The assistant Inspector General, Alice F. Carey, says that if the devices continue to remain insecure, “malicious activities could disrupt Army networks and compromise sensitive [Dept. of Defense] information.”
The spot-check conducted by the Pentagon Inspector General’s office included a full accounting of mobile devices (smartphones and tablets) used at West Point and ERDC, excluding BlackBerry, from October 1, 2010 until May 31, 2012.
The report criticizes Army CIO, Lt. Gen. Susan Lawrence, for failing to implement “an effective cybersecurity program” for commercial mobile devices.
Specifically, the report adds, Lt. Gen. Lawrence didn’t track commercial mobile devices appropriately, and was unaware of more than 14,000 such devices being used throughout the Army.

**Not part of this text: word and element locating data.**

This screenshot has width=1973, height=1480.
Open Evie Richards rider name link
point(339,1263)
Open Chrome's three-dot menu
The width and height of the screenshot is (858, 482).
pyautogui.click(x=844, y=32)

Other listed failures include failure to use MDM to protect sensitive information on devices at West Point (U.S. Military Academy) and the Engineer Research and Development Center (ERDC); a failure to sanitize commercial devices properly, in addition to the failure to ensure they could be remotely wiped if lost or stolen.
“These actions occurred because the Army CIO did not develop clear and comprehensive policy for [commercial mobile devices] purchased under pilot and non-pilot programs. In addition, the Army CIO inappropriately concluded that [commercial mobile devices] were not connecting to Army networks and storing sensitive information. As a result, critical information assurance controls were not appropriately applied, which left the Army networks more vulnerable to cybersecurity attacks and leakage of sensitive data,” the report says.
The CIO’s office and the CIO’s at West Point and ERDC have until April 25 to respond and begin addressing the issues.
Bringing the point close to home, Sophos’ Beth Jones asks: “If the United States Army, with all the endless policies, is having a difficult time with BYOD, how is a small or medium-sized business going to cope?”